I realize that I'm revealing something about myself here, something in terms of class especially. I do have rednecks in my extended family, but again, I wasn't raised to enjoy stuff like this. I was raised, by both my parents and by my larger suburban environment, to abhor violence. And to stifle my own violent urges, or find "healthy" outlets for them, like exercise or competitive sports. Who knows, maybe that stifling was too stifling. Maybe a car launch would have been a good outlet for us generally disciplined, restrained, and rather anxious suburbanites. Nevertheless, had there been a car launch like this one nearby, most of us would have avoided it, just like we avoided local stock car races and demolition derbies. Especially the adults.
As I said above, I'm interested not only in why some people like this kind of event, and the explicit, distanced framing of it by Joe Fryer as a rural "redneck" event. I also want to note the redneck pride expressed by the participants, as another example of "stuff white people do."
The news reporter also wants to note that pride, as an example of the stuff that these white people do. At the end of the clip, Fryer describes a row of lowered pants as a "redneck bow," as he asks, "How else would you end a redneck car launch?" Then a participant speaks the final words: "I am proud to be a redneck."
So there it is again, at the end of this report, like three exclamation points at the end of a sentence -- redneck, redneck, redneck.
Redneck is an identity held by some white people, but of course, it's not just a racial identity. It's also, and probably even more so these days, a class-based identity.
Americans are often described as oblivious to the realities of social class, and I think that's true in many respects. We're often unaware of just what social class is, and how a class-based hierarchy works in and shapes our society, and our own life chances. Most white Americans, when they think about their socioeconomic class status at all, describe themselves as "middle class," whether their income is forty thousand dollars per year or five hundred thousand.
But those who embrace the label of "redneck" are more aware of their class status, just as non-white people in general are more aware of their racial status, and women are more aware of their gender status -- subjugation does that to a person.
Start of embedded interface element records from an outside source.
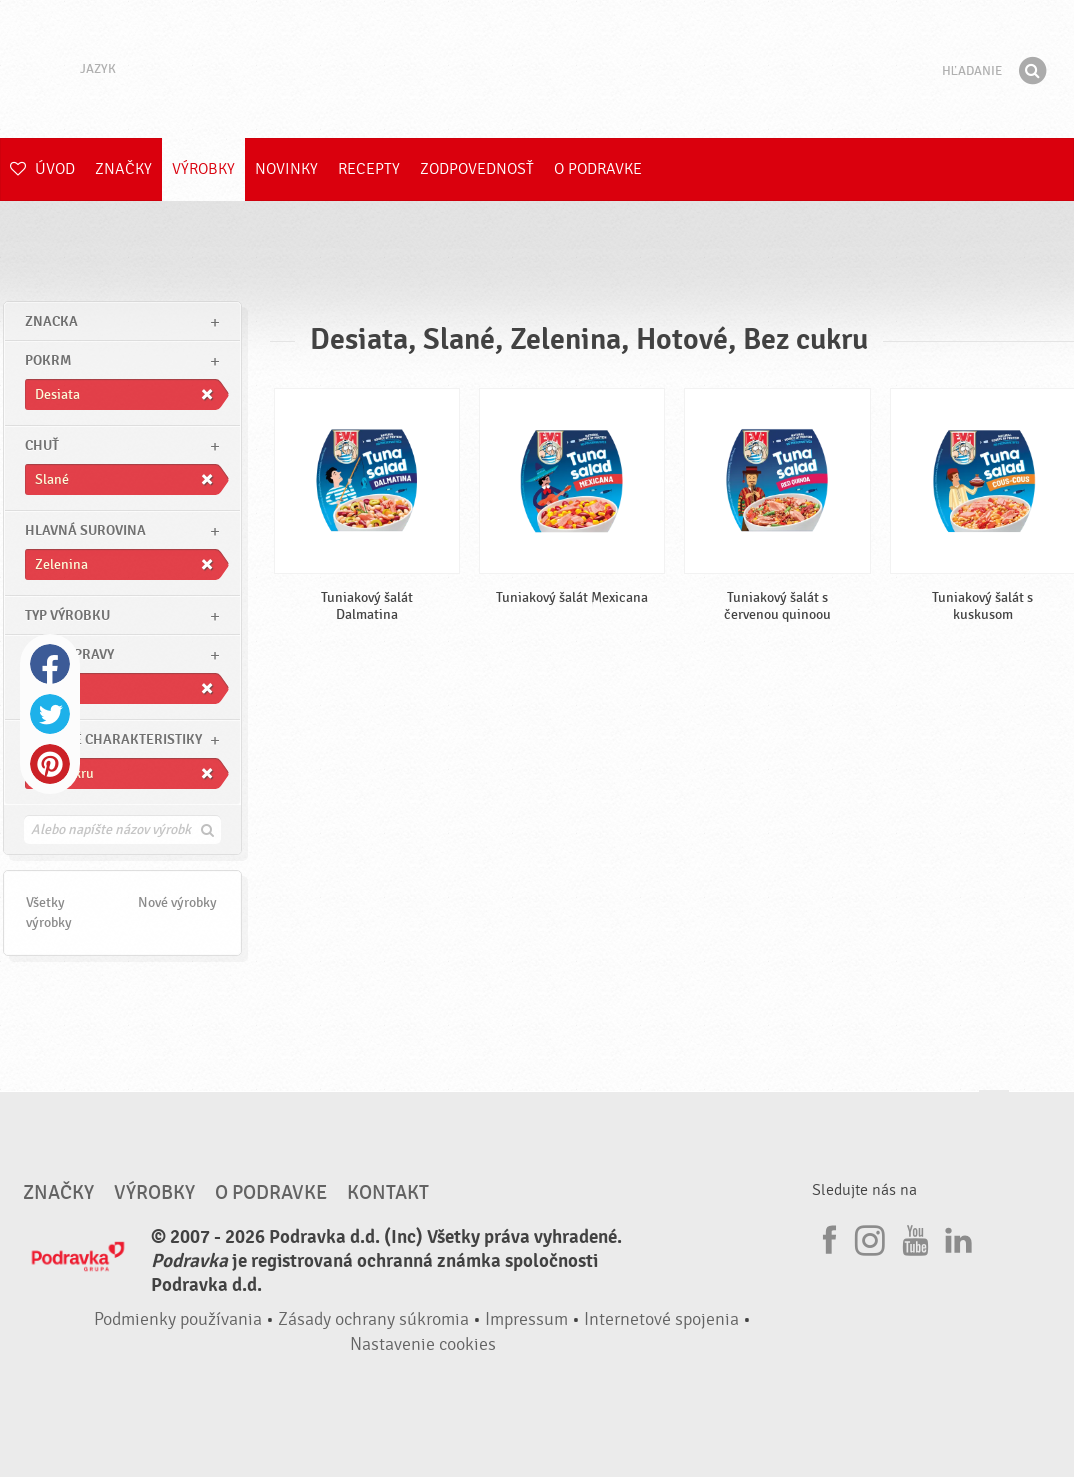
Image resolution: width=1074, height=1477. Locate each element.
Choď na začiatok (994, 1109)
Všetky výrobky (49, 912)
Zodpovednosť (477, 169)
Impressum (526, 1319)
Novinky (286, 169)
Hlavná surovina (85, 530)
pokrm (48, 360)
Most "rednecks" know that they're near the bottom of the class ladder, and they claim to like it there. Or at least, that's what they seem to be claiming when they wave their various banners of "redneck" pride. They're taking pride in their lower-class status, as well as, usually, whatever cultural manifestations of that status happen to be going on at the moment as a demonstration of redneck culture, such as a car launch.
I can't think of another racial/ethnic group in the U.S. that has a subgroup within it that takes such an overtly class-based pride in its lower socioeconomic status -- can you?
We're often encouraged to be proud of who we are. But is redneck pride a good thing, or something that just further holds such people down, by distracting them from the real causes of their own immiseration?